Algirdas Šemeta : L’Europe pourrait dénoncer et punir les paradis fiscaux
EXCLUSIF : Les paradis fiscaux européens pourraient se voir imposer des sanctions et être inscrits sur des listes noires, dans le cadre des prochaines mesures que la Commission européenne publiera plus tard dans l’année. C’est ce qu’a déclaré le commissaire à la fiscalité, Algirdas Šemeta, lors d’un entretien accordé à EURACTIV.
EXCLUSIF : Les paradis fiscaux européens pourraient se voir imposer des sanctions et être inscrits sur des listes noires, dans le cadre des prochaines mesures que la Commission européenne publiera plus tard dans l’année. C’est ce qu’a déclaré le commissaire à la fiscalité, Algirdas Šemeta, lors d’un entretien accordé à EURACTIV.
Une initiative visant à lutter contre les paradis fiscaux et la planification fiscale agressive sera publiée avant la fin de l'année dans le cadre d'un plan d'action sur la fraude fiscale, a déclaré M. Šemeta.
Le commissaire a publié une communication sur la fraude et l'évasion fiscales avant l'été et il a déjà présenté une proposition portant sur un mécanisme de réaction rapide pour lutter contre la fraude à la TVA.

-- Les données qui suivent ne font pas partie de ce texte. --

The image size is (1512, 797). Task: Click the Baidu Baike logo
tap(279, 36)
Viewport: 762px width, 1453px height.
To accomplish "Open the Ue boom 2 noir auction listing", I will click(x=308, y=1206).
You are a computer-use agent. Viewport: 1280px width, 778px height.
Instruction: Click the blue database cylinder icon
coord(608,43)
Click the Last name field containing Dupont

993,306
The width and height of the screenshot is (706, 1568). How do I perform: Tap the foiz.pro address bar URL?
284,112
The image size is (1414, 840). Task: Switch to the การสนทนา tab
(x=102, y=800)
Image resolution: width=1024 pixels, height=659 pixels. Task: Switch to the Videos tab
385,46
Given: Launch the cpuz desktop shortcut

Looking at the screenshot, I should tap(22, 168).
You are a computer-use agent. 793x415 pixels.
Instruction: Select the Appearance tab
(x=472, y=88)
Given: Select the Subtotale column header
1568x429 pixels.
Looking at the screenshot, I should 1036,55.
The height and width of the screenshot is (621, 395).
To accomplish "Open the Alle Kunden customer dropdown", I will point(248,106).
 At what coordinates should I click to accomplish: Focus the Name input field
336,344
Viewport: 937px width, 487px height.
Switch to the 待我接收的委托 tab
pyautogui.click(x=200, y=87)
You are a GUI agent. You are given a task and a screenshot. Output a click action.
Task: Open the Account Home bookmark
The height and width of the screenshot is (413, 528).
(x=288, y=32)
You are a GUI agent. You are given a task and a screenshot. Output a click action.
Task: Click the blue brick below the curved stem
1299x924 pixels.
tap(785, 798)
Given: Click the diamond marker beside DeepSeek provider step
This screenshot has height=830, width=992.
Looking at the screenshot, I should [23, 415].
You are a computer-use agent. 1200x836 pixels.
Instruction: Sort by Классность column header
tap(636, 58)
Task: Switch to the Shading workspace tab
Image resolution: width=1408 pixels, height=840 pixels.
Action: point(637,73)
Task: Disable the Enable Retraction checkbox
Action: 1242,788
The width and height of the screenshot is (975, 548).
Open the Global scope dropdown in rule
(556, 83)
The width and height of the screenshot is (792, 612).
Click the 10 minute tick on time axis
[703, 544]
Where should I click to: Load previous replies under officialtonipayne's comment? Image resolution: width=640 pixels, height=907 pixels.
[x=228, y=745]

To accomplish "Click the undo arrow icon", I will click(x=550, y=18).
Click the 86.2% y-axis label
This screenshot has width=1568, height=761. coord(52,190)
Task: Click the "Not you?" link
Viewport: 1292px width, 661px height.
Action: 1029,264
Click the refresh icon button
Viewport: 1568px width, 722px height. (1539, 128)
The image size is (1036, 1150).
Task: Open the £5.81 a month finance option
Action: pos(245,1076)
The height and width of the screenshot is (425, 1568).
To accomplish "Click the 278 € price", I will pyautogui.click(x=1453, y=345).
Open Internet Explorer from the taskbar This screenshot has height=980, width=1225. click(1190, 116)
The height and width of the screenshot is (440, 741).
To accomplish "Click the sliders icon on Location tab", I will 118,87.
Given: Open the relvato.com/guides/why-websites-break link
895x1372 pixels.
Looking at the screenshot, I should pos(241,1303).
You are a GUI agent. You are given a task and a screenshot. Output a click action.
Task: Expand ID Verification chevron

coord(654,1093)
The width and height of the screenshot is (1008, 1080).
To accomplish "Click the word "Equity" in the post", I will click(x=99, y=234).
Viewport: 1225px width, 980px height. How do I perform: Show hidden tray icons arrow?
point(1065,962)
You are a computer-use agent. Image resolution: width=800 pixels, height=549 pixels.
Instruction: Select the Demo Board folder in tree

Ce plan d'action permettra d'étoffer la proposition, a-t-il précisé.
La politique de la carotte et du bâton
Pour les paradis fiscaux, y compris les îles au large du Royaume-Uni comme les îles Anglo-Normandes, il plaide en faveur de la politique de la carotte et du bâton.
« Tout le monde sait que certains s'adonnent à la fraude fiscale au sein même de nos Etats membres, il faut simplifier les systèmes de collecte de l'impôt pour encourager les contribuables à payer leur dû », a expliqué M. Šemeta.
Quant aux propositions qui font actuellement l'objet de discussions, il a déclaré : « L'application de retenues à la source pour les versements effectués vers ces pays et l'ajout de ces paradis fiscaux à des listes noires pourraient représenter de solides bâtons. Quant aux carottes, nous pourrions bien entendu prévoir de meilleures conditions en matière d'accès aux marchés de l'UE. »
Le commissaire lituanien a en outre critiqué le Luxembourg et l'Autriche qui se bornent à refuser la mise en oeuvre des réformes prévues par la directive sur la fiscalité de l'épargne. L'objectif de cette directive est d'encourager la coopération entre les Etats pour identifier les détenteurs de comptes de dépôt.
« Nous continuons à faire pression sur les Etats membres pour qu'ils permettent à la Commission de négocier avec la Suisse, le Liechtenstein et les trois micro-Etats en vue de la conclusion d'accords sur la fiscalité de l'épargne et l'échange d'informations », a-t-il déclaré.
« Nous n'y sommes pas encore malheureusement, en raison de la réticence des deux pays concernés, à savoir le Luxembourg et l'Autriche. Je travaille actuellement d'arrache-pied avec la présidence chypriote pour convaincre ces Etats membres d'améliorer la situation en matière de collecte de l'impôt sur l'épargne », a affirmé M. Šemeta.
L'union budgétaire aura un impact sur la fiscalité
Il a ajouté les problèmes posés par la fuite des capitaux et la fraude fiscale en Grèce mettaient en exergue la nécessité d'une coopération renforcée. « Au vu de la situation en Grèce, je pense qu'il est intolérable que ces deux Etats membres continuent de bloquer l'avancement du dossier. »
En tant qu'ancien économiste, M. Šemeta a avancé que la crise et les futures initiatives sur l'union budgétaire et bancaire auraient des répercussions sur la fiscalité dans l'UE.
« La politique budgétaire est étroitement liée à la politique fiscale », a-t-il expliqué, tout en précisant que cela n'impliquait pas forcément l'introduction d'impôts communs.
Il est par contre nécessaire d'échanger les informations et de coordonner les politiques.
« Je pense que l'esprit de coordination continuera de se renforcer », a-t-il déclaré.